Prezzi dei farmaci a confronto fra Paesi


Di fronte a prezzi dei farmaci 2-3 volte superiori negli Stati Uniti rispetto agli altri paesi Ocse con redditi elevati, l’interpretazione prevalente è che negli Stati Uniti i prezzi siano spropositatamente elevati per la mancanza di un sistema di valutazione del valore terapeutico aggiunto e di negoziazione dei prezzi.

In un recente articolo, gli autori suggeriscono una spiegazione alternativa1. La differenza di prezzo dipende dal fatto che gli Stati Uniti pagano anche per gli altri Paesi a elevato benessere che hanno prezzi più bassi. Tali Paesi si comportano, infatti, come free rider (letteralmente, viaggiatori gratis) che pagano meno del dovuto solo perché gli Stati Uniti si fanno carico di pagare per tutti. La ragione è che, mentre negli Stati Uniti vige un sistema di libero mercato, negli altri Paesi i prezzi sono controllati dai governi. In particolare, i Paesi più ricchi utilizzano i prezzi di quelli meno ricchi come prezzi di riferimento, evitando così di pagare una quota equa (fair share). Gli autori ritengono accettabile che i prezzi siano più bassi nei Paesi a minore reddito, a condizione che in quelli più ricchi i prezzi siano correlati al reddito pro capite.

La posizione espressa è infondata. I prezzi al di fuori degli Stati Uniti sono inferiori, indipendentemente dal reddito pro capite e dai modelli di assistenza sanitaria. Poi, non è vero che i Paesi più ricchi adottano come riferimento i prezzi dei Paesi con reddito minore, visto che in questi i farmaci costosi non vengono spesso neppure commercializzati. Un esempio è fornito dai 27 Stati europei: nella stessa Unione, l’accesso ai farmaci è incomparabilmente inferiore nei Paesi con reddito minore. Ad esempio, sui 173 nuovi farmaci autorizzati in Europa nel periodo 2020-2023, all’inizio del 2025 erano disponibili da 17 a 31 farmaci a Malta, in Lituania e Lettonia, rispetto a 142-156 in Austria, Italia e Germania2. Inoltre, la mancanza di informazioni sugli sconti riservati nasconde comunque i veri prezzi negoziati.

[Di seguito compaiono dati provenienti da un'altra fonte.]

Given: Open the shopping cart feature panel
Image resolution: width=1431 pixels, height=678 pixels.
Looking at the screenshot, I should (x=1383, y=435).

In tutti i casi, i prezzi negoziati nei Paesi più ricchi, sebbene inferiori a quelli degli Stati Uniti, coprono largamente gli investimenti necessari all’innovazione farmaceutica. Anche accettando stime di 3-4 miliardi per sviluppare un farmaco, ci sono ampi margini di guadagno nei circa dieci anni di copertura brevettuale. Addirittura, i primi 30 principi attivi per spesa SSN hanno avuto nel 2023 un fatturato compreso fra 106 e 456 milioni di euro3; visto che l’Italia rappresenta il 2,5% circa (un quarantesimo) del mercato farmaceutico globale, queste cifre possono essere proiettate su un fatturato mondiale compreso fra 4 e 18 miliardi in un solo anno!

La rivista che pubblica l’articolo citato all’inizio è appena stata creata negli Stati Uniti, sulla scia delle critiche rivolte dall’amministrazione Trump alle principali riviste biomediche e di sanità pubblica. In linea con i nuovi “indirizzi”, gli autori propongono che il governo degli Stati Uniti negozi accordi commerciali con gli altri Paesi ricchi affinché adottino prezzi più alti. Peccato che gli argomenti utilizzati siano così inconsistenti da apparire arroganti. Ciononostante, per rivolgersi a coloro che sono interessati a capire, conviene utilizzare ogni occasione per chiarire i fatti e confutare interpretazioni infondate.


BIBLIOGRAFIA

1. Bagger R, Pitts JP. Other countries are not paying their fair share of the cost of biopharmaceutical innovation – what can the United States do to change that? Journal of the Academy of Public Health 2025. Disponibile su: https://doi.org/10.70542/rcj-japh-art-pje908

2. EFPIA. Patient W.A.I.T. Indicator 2024 Survey. Disponibile su: https://lc.cx/Dni8BM

3. Osmed. L’uso dei farmaci in Italia - Rapporto nazionale anno 2023. Roma: Agenzia Italiana del Farmaco, 2024.